This conversation moves through the making of Welcome, the psychology of writing complex villains, why creative communication is harder than people think, and how lived experience shapes better art.
We talk about why the best villains believe they’re right, how a short film became a feature, what actors pull from when building a character, and why you can’t create depth from a life you haven’t fully lived.
A conversation about filmmaking, but really, a conversation about fear, trust, instinct, and what it costs to make something real.
Key Insights — Jevon Boreland & Emidio Lopes Acting, directing, and what happens when two creatives trust each other completely
Your second film matters more than your first. The fact that Jevon and Emidio's second films were each other's second films is not a small thing.
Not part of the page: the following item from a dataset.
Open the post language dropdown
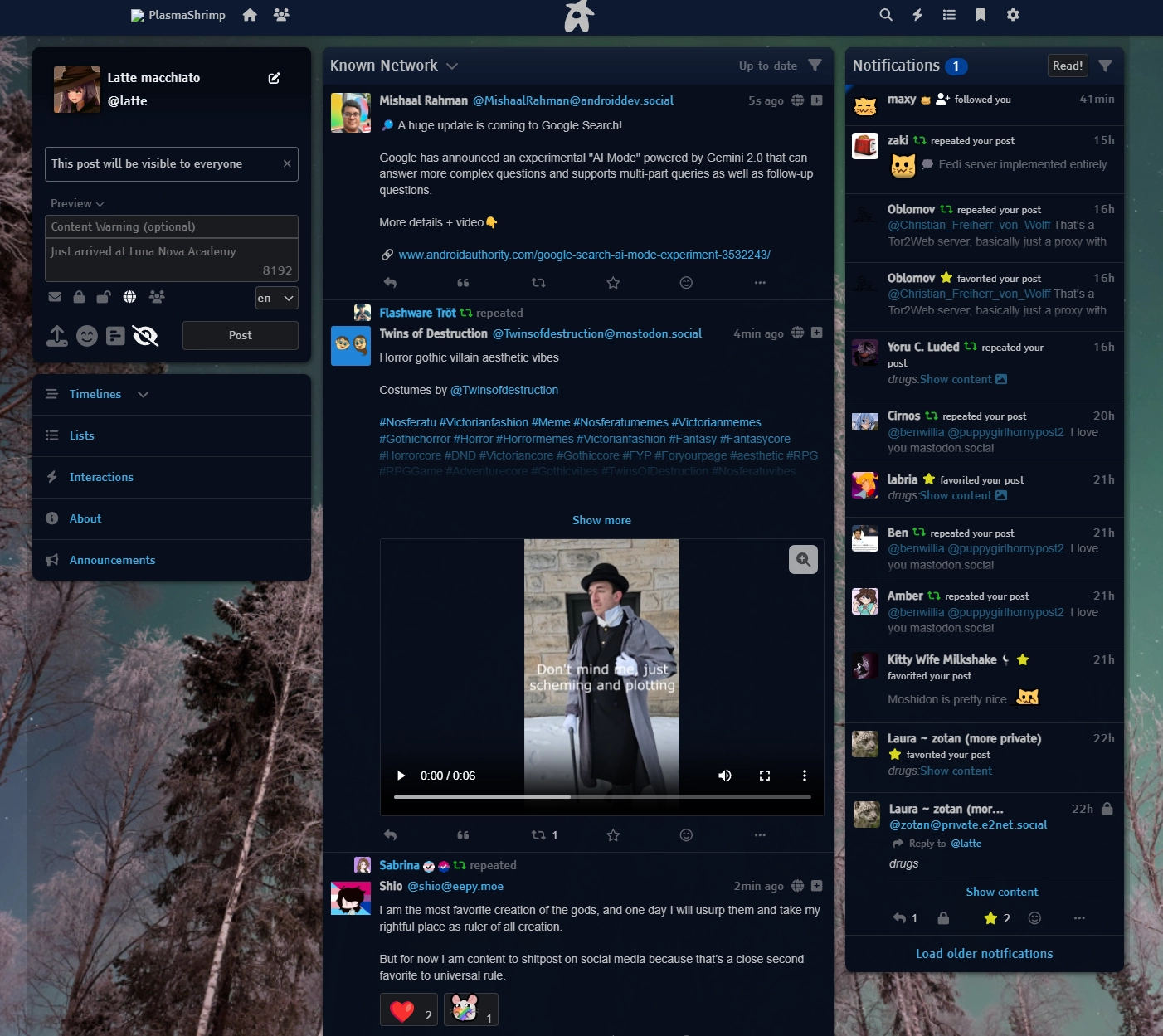Screen dimensions: 1163x1036 tap(276, 298)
They found each other early, before either had a reputation to protect. That early history is the foundation everything else is built on.
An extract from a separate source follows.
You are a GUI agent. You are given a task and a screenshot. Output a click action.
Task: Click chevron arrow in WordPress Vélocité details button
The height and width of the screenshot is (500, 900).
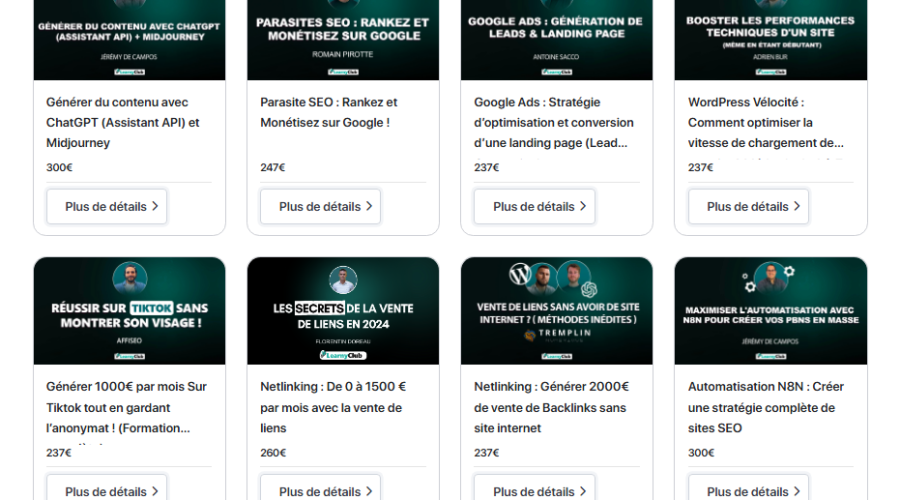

The tagline of Welcome says it all: we're all a villain in someone's story. Neither lead character in the film is the hero. Both think they're doing the right thing. Emidio writes characters who are complex over characters who are likeable, and that choice is what makes the film actually worth watching.
Jevon started acting at 24 after studying hotel management. He didn't plan this. A public speaking exercise at George Brown sparked something, a professor noticed it, and a short film gig he did for free while working as a security guard sealed it. He went home on that bus ride home feeling like himself for the first time. That was enough.
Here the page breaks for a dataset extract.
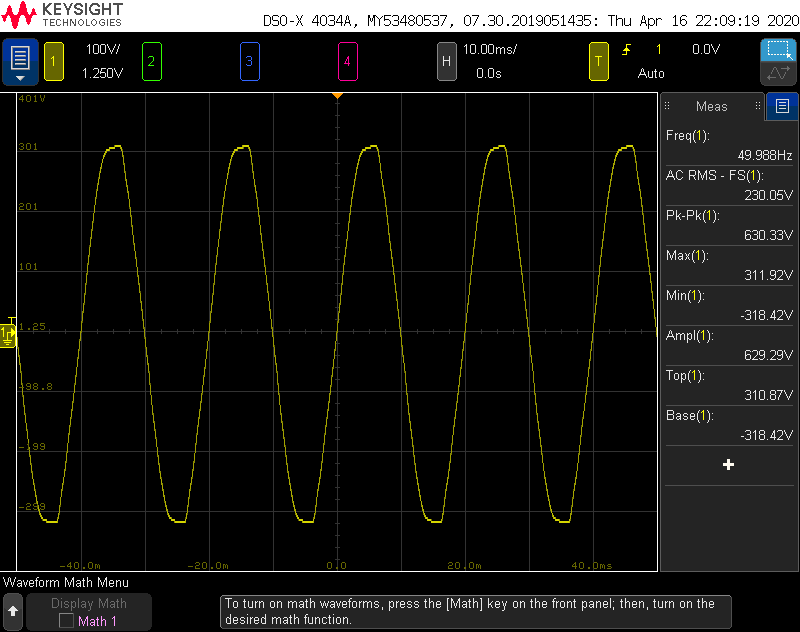800x632 pixels.
Task: Turn on channel 3 blue button
Action: point(249,61)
Emidio learned to direct through pure tenacity, not a traditional path. He came from photography. No PA days, no industry ladder. One day someone told him to put the camera down and direct, and he figured it out from there. His ten-person team has been working together for years, and that depth of trust is what made shooting a feature in eight days even possible.
The film was supposed to be a short. Then it became a feature with three weeks' notice. A team member read the script and told Emidio it was a feature. He called her back and said she was right. Then he rewrote it, kept the same shoot days, and figured out the rest while they were moving. That's not recklessness. That's conviction.
When the shoot was about to fall apart at midnight, Jevon looked over and Emidio was just trying to get the next shot. That was the moment. Not a speech, not a rally. Just locked in on what was in front of him. The lesson: the person next to you on a hard day either lifts the room or drains it. Choose your collaborators like that matters, because it does.
Emidio always writes from the lie first. Before characters, before world, before plot, he asks: what is the deeper truth this story is trying to reach? Everything else is built around the answer to that question. It's a writing process that keeps the heart of the work honest even when everything around it gets complicated.
The core creative team lived in the house where they shot the film for the entire production. Heads of departments, lead actors, the director, all under one roof. It meant they could pick up shots at midnight if they needed to. It also meant the film was genuinely a shared experience, not just a job. Jevon's mom showed up unannounced with trays of food for 30 people. That's not a crew. That's family.
Collaborative to a fault is still a strength. Emidio knows it about himself. But what it actually means is that he trusts the people around him enough to hear them, while still protecting the vision. That's not weakness. That's how you get performances that surprise even the director.
The first feature is something you can never replicate. Don't try. Both Jevon and Emidio talked about missing the shoot once it was over. Emidio told the crew during production: we're never going to have this feeling again. He was right. The right move after something like that is not to chase it. It's to grow from it and build what's next.